Doch nicht nur Sprachvergewaltiger bekamen ihr Fett weg. Überall wo sich eine Wunde in unserer Gesellschaft abzeichnet, nimmt Droste Salz und streut es hinein. Seien es nichtssagende Marketingexperten, mit denen er auch beruflich schon zu tun hatte, Politiker, besonders die Grünen, oder aber Bauarbeiter. Diese bekamen sogar eine eigene Geschichte. „Der Gerüstbauer ist ein Irrtum der Evolution“, so lautete sein Urteil.

Vor der Pause wurde es dann sogar musikalisch.
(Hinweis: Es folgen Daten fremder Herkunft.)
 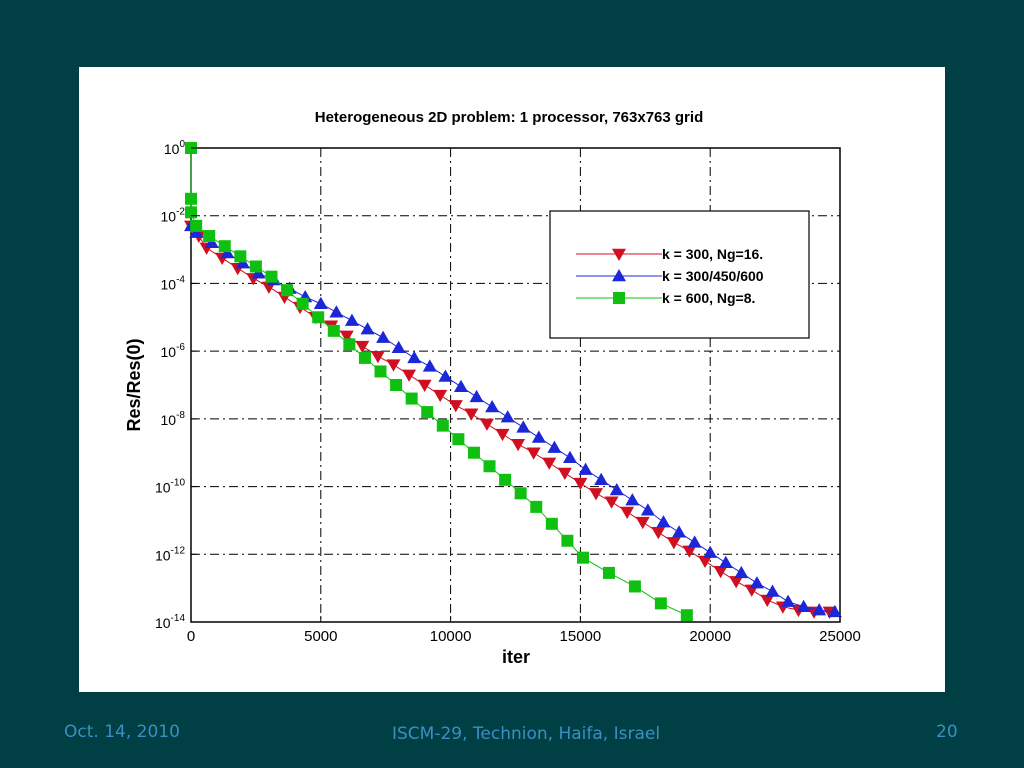 I want to click on y-tick-label: 10⁻², so click(x=174, y=216).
So gab er zur Begeisterung der Besucher einen Blues zum Besten. „Die armen Fische“ beschreibt die Arbeit eines Fischgrätenwerfers in einer Fischmehlfabrik. Dieser schmeißt dann in jedes fertig gepresste Fischfilet zwei Gräten hinein, um den Anschein zu erwecken, dass es sich dabei wirklich um echten Fisch handelt.

Wigalf Droste liest Gedichte
Wigalf Droste liest Gedichte

Nach der Pause las Droste auch einige Gedichte aus seinem bald erscheinenden Buch „Wasabi dir nur getan“. Eigentlich sollte es schon längst erschienen sein, doch er brauche immer länger zum Schreiben.

„Es ist wie mit Guttenberg. Ich habe hohe Ansprüche an mich selbst, nur leider keine Ghostwriter.“ Neben dem ehemaligen Minister bekamen auch Größen der Literaturlandschaft ihr Fett weg, zum Beispiel Marcel Reich-Ranicki oder Günter Grass. Selbst vor seiner Heimat machte er kein Halt. „Nicht abgeholt, obwohl bestellt, dies Gefühl ist Bielefeld.“

„Ich rede gerne mal, ohne vorher zu wissen, worauf es hinausläuft“, sagte der Autor zum Ende der Lesung, nachdem er sich scheinbar etwas in seinen Gedanken verzettelt hatte. Aber auch das erhöhte die Sympathie für ihn nur noch. So sang er zum Trost für alle, die Trost brauchen, als Zugabe noch einen Song von Tom Petty, um dann die Bühne zu verlassen und sich nach eigenen Angaben „einen Wolf zu signieren.“ Zwar konnte man den Gedichtband noch nicht kaufen, dafür aber die Kolumnensammlung „Auf sie mit Idyll!“

Stefan Forster und Marianne Arndt
Stefan Forster und Marianne Arndt

Der lang anhaltende Applaus bewies, dass es den Leuten gefallen hat. Unter ihnen waren auch Marianne Arndt und Stefan Forster. Sie hatten eher durch Zufall von der Veranstaltung erfahren, waren aber umso glücklicher. „Er hat bewiesen, dass Sprache einfach Spaß macht. Er ist sehr geistreich, scharfsinnig und besitzt unglaublich viel Witz“, sagten die Rostocker. Auch fanden sie die teils scharfe Kritik nicht übertrieben. „Gerade in der Kulturwelt muss Kritik erlaubt sein. Er vertritt seinen Standpunkt, auch wenn man natürlich nicht alle Ansichten teilt“, sagten die beiden mit einem Lächeln.

Auch wenn Wiglaf Droste selbst sagt: „Deutschland heißt in echt Debilien“, ist er der der beste Beweis, dass dem nicht nur so ist.